GIVEN DATA —
* * * * * * * * *
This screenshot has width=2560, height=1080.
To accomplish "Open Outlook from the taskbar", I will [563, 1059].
* * * * * * * * *
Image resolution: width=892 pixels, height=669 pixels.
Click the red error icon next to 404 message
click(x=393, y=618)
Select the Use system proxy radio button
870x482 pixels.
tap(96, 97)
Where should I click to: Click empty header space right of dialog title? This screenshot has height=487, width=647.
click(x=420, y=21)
* * * * * * * * *
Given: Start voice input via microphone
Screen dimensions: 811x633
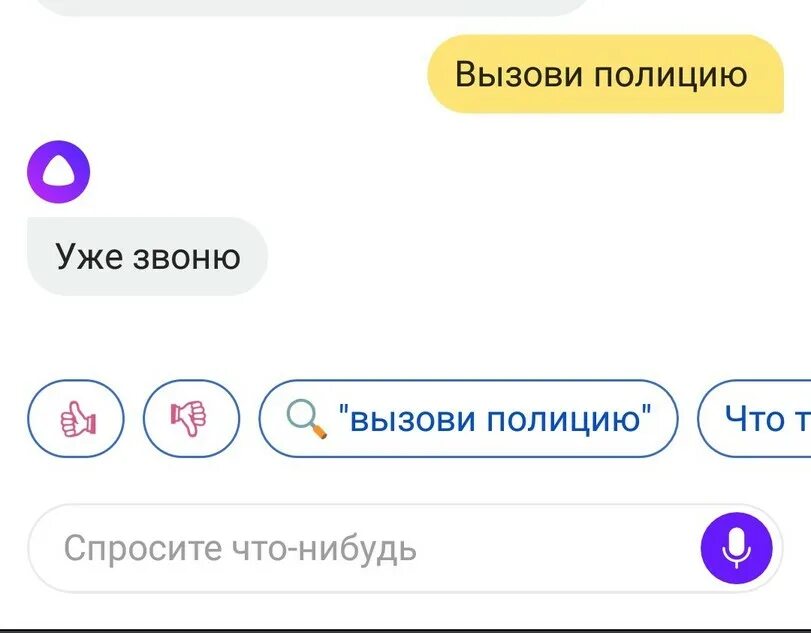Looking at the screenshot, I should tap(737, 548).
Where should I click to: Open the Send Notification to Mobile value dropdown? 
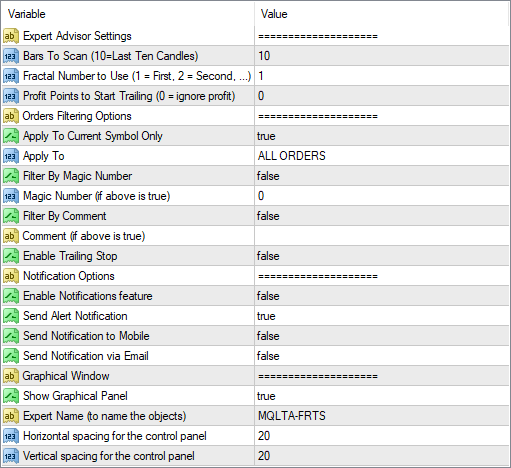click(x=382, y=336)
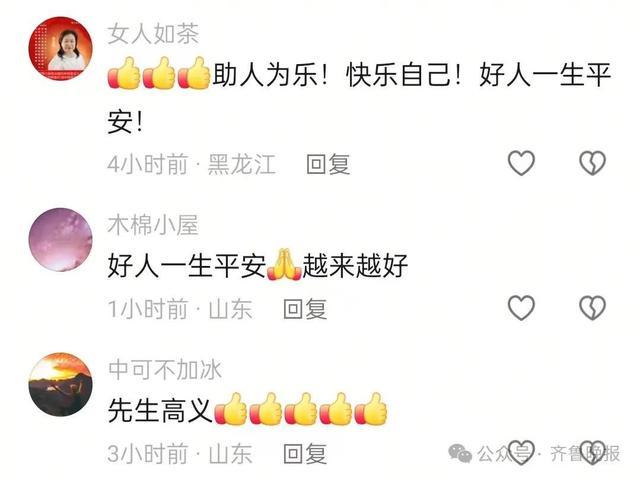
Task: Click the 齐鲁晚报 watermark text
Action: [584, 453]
* * * * * * * * *
REQUIRED WORK — Please quote the material from the line that contains "Given: Start voice input via microphone" through the line that contains "Action: [584, 453]", both included, leaving out the pictures.

REPLY —
Given: Start voice input via microphone
Screen dimensions: 811x633
Looking at the screenshot, I should tap(737, 548).
Where should I click to: Open the Send Notification to Mobile value dropdown? 
click(x=382, y=336)
Task: Click the 齐鲁晚报 watermark text
Action: [584, 453]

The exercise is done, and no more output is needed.